:: Work to be completed ::
Look for "list" in the material below and show each line that contains it.

___ Source material

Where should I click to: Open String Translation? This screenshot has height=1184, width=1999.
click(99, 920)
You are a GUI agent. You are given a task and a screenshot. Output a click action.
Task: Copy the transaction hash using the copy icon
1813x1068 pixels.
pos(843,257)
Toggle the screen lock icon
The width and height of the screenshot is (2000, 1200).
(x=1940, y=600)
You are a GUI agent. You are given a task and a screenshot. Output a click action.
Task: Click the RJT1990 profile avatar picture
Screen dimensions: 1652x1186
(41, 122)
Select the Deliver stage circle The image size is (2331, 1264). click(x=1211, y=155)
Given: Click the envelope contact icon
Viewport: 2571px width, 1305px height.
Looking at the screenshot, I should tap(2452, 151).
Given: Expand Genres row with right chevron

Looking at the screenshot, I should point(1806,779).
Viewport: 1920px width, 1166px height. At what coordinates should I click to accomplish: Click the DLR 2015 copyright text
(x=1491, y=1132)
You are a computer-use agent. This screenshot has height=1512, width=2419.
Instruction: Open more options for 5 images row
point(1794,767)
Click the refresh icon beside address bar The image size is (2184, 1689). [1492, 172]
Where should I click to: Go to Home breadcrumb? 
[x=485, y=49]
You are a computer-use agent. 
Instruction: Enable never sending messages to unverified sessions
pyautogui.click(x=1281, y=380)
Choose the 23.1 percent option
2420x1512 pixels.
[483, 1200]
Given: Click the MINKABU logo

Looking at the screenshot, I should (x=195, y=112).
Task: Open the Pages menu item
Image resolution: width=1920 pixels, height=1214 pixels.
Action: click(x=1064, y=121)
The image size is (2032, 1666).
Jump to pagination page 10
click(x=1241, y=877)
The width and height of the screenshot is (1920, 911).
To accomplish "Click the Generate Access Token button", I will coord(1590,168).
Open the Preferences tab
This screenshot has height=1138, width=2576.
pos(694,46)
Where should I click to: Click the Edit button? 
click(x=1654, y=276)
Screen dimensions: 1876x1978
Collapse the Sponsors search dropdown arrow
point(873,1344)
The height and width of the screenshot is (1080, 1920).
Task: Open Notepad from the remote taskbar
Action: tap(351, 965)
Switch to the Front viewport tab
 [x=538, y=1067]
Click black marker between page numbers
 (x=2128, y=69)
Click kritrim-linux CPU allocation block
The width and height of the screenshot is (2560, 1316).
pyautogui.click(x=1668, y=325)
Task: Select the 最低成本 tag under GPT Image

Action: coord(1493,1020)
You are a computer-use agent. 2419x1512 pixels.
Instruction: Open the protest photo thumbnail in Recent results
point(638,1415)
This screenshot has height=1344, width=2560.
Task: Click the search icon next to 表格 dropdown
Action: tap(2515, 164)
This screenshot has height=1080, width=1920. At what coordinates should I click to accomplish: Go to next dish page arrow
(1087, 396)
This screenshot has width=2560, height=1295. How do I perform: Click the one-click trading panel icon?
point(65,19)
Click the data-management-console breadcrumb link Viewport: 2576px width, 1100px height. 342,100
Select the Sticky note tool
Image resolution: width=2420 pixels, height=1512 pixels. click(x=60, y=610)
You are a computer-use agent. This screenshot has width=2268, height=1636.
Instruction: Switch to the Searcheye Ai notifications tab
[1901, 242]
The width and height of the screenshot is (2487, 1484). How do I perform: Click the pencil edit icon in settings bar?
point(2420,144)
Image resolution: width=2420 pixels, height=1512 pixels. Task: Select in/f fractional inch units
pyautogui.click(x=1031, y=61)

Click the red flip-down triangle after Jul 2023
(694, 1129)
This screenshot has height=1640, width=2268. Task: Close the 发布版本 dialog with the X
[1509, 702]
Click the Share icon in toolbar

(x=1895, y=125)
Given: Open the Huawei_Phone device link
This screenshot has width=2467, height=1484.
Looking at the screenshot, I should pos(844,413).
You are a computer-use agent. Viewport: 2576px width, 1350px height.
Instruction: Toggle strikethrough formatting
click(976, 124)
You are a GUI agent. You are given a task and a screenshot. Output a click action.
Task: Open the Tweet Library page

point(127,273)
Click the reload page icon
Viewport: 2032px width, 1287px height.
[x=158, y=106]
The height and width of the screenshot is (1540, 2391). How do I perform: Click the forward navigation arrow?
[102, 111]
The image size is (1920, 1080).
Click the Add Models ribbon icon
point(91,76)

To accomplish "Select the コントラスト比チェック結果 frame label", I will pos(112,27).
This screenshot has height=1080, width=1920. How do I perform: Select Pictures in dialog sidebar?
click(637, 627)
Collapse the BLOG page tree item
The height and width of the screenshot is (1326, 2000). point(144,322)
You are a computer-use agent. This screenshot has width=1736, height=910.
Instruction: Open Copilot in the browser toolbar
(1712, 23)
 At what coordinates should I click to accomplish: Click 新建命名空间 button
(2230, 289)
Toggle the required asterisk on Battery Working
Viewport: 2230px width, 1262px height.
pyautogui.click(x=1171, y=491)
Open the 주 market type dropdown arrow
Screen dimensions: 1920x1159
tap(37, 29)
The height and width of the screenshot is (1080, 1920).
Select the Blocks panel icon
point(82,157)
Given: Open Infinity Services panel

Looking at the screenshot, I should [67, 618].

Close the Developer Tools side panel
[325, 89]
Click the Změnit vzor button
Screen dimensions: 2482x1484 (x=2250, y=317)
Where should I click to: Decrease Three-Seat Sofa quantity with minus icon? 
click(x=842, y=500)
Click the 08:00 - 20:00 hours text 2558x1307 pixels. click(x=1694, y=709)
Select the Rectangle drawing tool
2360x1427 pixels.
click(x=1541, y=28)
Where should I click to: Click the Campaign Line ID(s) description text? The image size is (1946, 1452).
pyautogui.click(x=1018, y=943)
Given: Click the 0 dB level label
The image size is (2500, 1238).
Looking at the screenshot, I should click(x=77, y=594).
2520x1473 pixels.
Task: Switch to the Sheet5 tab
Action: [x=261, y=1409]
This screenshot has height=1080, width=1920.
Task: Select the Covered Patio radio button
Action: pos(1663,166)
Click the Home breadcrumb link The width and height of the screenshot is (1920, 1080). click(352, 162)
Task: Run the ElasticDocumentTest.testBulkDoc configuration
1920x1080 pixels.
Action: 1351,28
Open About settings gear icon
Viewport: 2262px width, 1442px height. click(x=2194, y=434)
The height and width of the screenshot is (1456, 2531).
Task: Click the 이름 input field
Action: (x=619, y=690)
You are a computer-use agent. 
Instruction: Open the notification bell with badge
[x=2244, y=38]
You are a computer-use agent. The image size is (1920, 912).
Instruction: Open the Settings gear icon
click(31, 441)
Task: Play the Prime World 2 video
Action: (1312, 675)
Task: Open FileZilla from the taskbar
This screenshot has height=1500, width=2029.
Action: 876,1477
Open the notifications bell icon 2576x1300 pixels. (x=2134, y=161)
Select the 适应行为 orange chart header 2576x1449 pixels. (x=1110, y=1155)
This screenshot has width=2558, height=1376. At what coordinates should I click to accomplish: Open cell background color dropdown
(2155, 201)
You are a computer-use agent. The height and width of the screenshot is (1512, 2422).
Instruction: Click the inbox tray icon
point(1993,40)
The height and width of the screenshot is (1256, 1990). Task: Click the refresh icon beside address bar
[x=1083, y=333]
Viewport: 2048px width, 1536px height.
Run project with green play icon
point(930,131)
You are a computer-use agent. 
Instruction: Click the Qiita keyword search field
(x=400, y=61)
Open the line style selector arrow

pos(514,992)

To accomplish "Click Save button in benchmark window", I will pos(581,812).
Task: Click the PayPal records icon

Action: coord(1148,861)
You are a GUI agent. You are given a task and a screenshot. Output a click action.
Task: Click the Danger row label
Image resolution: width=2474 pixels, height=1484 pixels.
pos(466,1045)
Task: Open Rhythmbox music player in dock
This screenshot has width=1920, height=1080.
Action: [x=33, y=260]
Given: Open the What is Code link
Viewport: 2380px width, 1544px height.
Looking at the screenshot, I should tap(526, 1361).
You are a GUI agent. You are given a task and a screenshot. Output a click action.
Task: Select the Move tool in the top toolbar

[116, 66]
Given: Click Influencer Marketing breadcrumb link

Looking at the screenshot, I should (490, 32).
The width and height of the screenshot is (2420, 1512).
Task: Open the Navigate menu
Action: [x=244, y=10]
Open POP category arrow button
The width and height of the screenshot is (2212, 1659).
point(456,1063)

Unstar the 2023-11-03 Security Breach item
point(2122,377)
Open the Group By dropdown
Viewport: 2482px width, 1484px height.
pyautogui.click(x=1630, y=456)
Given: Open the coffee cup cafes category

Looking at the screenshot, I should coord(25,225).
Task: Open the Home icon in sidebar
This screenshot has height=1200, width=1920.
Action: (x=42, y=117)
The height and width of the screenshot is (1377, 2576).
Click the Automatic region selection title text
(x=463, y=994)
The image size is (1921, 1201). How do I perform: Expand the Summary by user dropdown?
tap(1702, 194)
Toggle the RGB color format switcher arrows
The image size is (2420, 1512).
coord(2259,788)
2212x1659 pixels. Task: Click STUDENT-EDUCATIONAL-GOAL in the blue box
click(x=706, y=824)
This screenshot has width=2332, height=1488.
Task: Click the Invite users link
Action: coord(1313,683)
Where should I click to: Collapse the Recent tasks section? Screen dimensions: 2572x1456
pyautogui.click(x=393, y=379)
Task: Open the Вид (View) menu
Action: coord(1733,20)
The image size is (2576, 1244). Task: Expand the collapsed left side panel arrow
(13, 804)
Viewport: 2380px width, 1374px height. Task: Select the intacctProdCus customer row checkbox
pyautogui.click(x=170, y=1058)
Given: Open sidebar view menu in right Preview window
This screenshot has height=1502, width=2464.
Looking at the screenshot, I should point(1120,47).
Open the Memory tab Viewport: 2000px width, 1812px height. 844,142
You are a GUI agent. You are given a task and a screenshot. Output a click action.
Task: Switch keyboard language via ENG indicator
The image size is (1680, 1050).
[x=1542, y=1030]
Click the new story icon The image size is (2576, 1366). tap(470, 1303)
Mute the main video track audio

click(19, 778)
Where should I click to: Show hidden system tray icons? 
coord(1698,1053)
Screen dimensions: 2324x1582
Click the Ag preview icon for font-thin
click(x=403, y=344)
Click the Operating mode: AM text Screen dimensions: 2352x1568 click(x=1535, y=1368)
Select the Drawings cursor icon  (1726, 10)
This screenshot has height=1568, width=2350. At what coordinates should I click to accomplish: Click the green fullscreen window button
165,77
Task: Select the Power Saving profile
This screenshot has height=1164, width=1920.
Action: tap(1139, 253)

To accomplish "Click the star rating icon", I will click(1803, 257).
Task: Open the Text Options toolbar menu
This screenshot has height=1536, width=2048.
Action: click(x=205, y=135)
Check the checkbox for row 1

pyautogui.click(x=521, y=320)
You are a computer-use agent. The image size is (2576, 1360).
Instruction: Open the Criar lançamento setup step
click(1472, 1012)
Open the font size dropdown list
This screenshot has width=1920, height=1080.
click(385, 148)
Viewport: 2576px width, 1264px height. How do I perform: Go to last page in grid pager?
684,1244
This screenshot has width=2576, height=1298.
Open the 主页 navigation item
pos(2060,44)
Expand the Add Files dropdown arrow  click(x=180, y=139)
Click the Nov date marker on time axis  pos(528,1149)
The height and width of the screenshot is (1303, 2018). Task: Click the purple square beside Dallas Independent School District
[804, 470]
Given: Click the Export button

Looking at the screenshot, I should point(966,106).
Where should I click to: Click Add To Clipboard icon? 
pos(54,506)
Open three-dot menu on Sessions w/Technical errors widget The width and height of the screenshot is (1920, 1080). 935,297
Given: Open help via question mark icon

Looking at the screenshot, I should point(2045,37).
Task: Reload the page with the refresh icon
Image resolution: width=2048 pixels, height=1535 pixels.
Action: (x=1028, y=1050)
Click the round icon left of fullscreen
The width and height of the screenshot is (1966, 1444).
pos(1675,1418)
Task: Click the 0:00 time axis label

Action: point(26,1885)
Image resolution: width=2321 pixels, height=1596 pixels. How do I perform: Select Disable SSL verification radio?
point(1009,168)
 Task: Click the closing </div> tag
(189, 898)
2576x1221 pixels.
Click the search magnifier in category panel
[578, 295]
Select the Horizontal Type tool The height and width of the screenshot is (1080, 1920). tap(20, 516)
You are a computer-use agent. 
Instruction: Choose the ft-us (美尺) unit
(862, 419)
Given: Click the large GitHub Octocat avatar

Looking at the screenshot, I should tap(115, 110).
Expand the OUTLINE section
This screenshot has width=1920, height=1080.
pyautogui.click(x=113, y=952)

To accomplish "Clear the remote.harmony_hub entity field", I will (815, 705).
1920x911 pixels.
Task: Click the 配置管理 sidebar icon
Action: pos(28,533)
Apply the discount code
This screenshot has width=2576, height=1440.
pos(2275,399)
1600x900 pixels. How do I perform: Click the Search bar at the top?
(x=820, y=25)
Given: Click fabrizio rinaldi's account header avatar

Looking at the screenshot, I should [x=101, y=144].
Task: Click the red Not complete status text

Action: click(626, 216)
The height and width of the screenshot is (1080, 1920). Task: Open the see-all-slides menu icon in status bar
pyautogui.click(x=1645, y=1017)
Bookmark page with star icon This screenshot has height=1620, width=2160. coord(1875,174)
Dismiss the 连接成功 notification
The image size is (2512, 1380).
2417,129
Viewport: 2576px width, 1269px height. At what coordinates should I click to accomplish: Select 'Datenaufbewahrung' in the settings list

______

:: Exercise output ::
Open the font size dropdown list
Viewport: 2576px width, 1269px height. At what coordinates should I click to accomplish: Select 'Datenaufbewahrung' in the settings list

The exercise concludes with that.